Naissance et aléas de l'Europe
La question de l'UE, qui n'a jamais été un long fleuve tranquille, se pose aujourd'hui plus que jamais. Surtout en période de crise économique et de conflits à ses frontières. Même les plus fervents font étalage de leurs doutes et de leurs critiques. La question allemande revient. Qu'est devenu le projet de Monnet..et de Delors? Le peuple européen peine à voir le jour. Se remettra-t-elle sans changements profonds?
La construction européenne demande un révision de fond. La montée en puissance de la Chine, notamment, oblige à modifier les règles.

**Données fournies:**

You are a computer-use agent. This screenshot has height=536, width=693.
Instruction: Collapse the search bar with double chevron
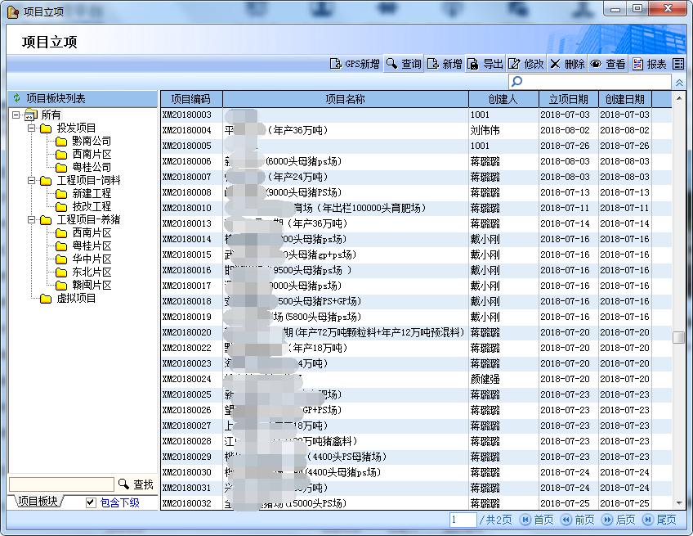[x=679, y=83]

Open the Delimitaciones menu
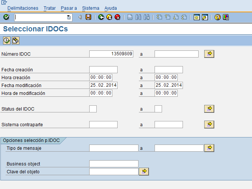coord(23,8)
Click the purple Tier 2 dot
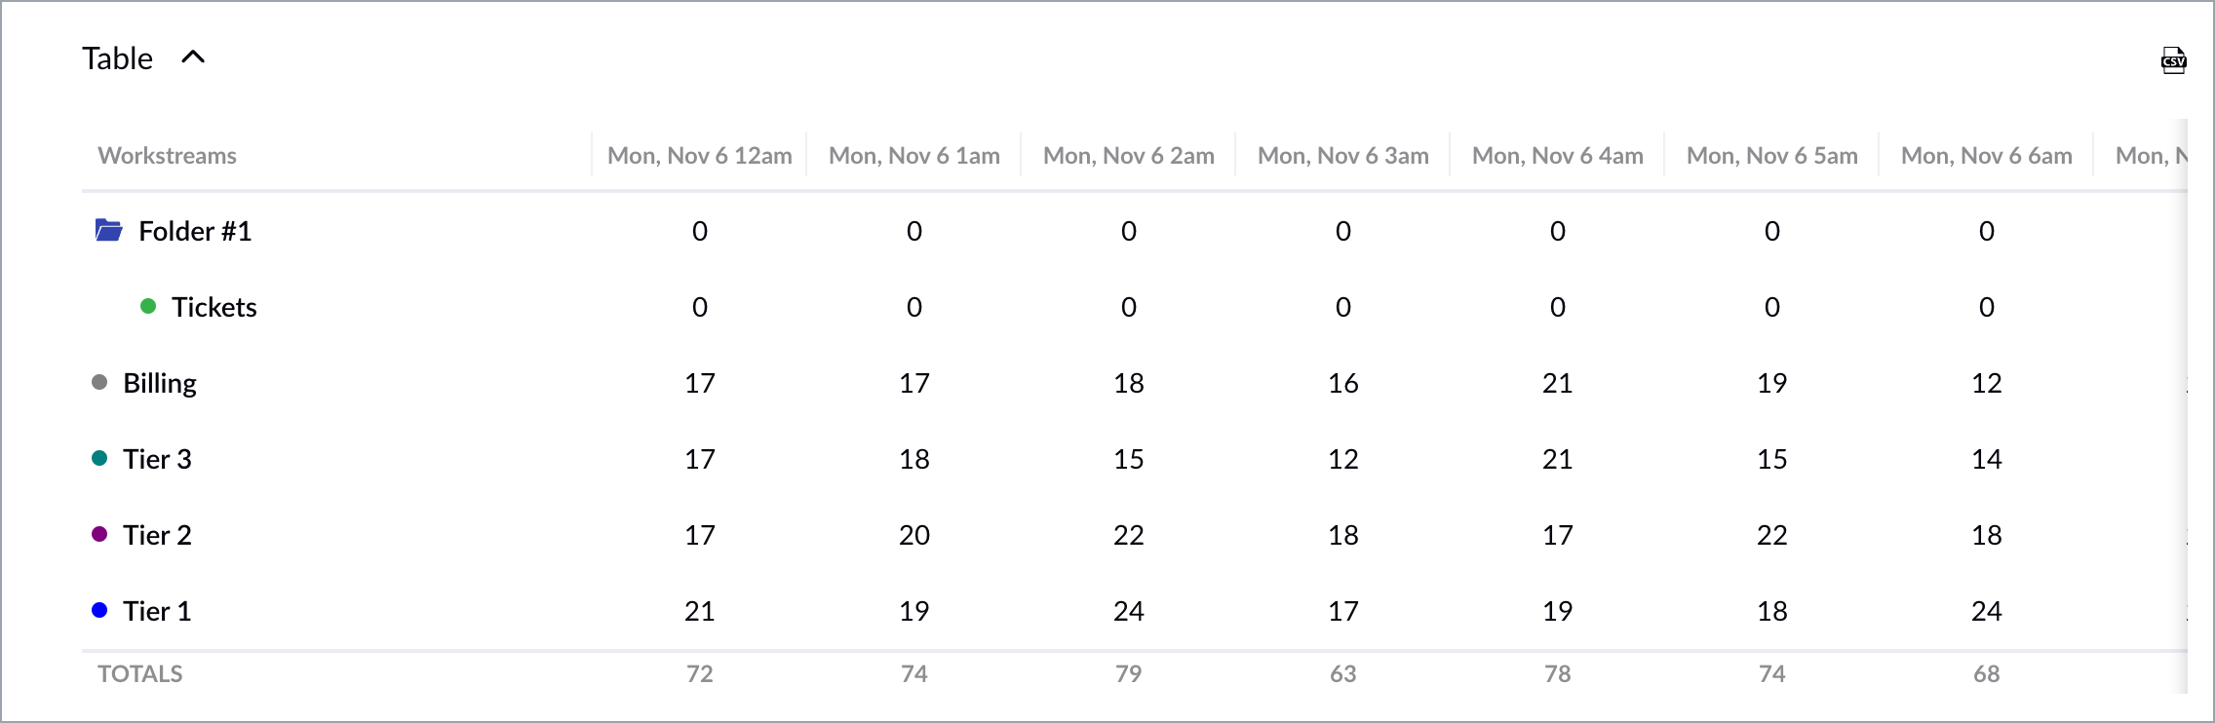The image size is (2215, 723). (99, 534)
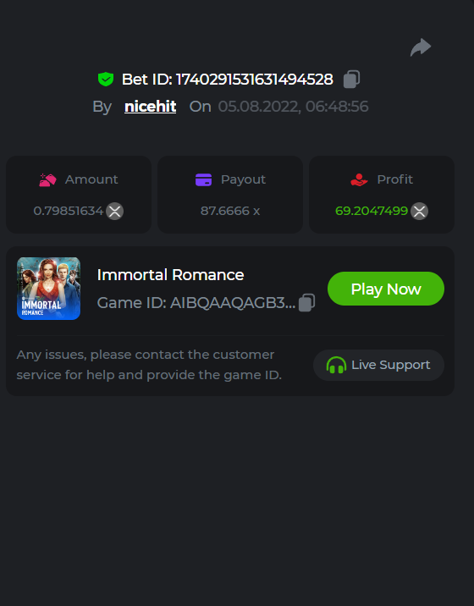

**Exercices:**
(1) Citez le passage du texte sur l'Europe allant de «Naissance et aléas» à «modifier les règles.».
(2) Les affirmations suivantes sont-elles conformes au texte sur l'Europe ? Pour chacune, répondez par oui ou par non, puis citez les mots du texte qui justifient votre réponse.
(a) La montée en puissance de la Chine oblige à modifier les règles.
(b) La question de l'UE a toujours été un long fleuve tranquille.
(c) Les plus fervents n'expriment aucun doute sur l'Europe.

**Corrigés:**
(1)
Naissance et aléas de l'Europe
La question de l'UE, qui n'a jamais été un long fleuve tranquille, se pose aujourd'hui plus que jamais. Surtout en période de crise économique et de conflits à ses frontières. Même les plus fervents font étalage de leurs doutes et de leurs critiques. La question allemande revient. Qu'est devenu le projet de Monnet..et de Delors? Le peuple européen peine à voir le jour. Se remettra-t-elle sans changements profonds?
La construction européenne demande un révision de fond. La montée en puissance de la Chine, notamment, oblige à modifier les règles.

(2)
(a) Oui : « La montée en puissance de la Chine, notamment, oblige à modifier les règles. »
(b) Non : « qui n'a jamais été un long fleuve tranquille »
(c) Non : « Même les plus fervents font étalage de leurs doutes et de leurs critiques. »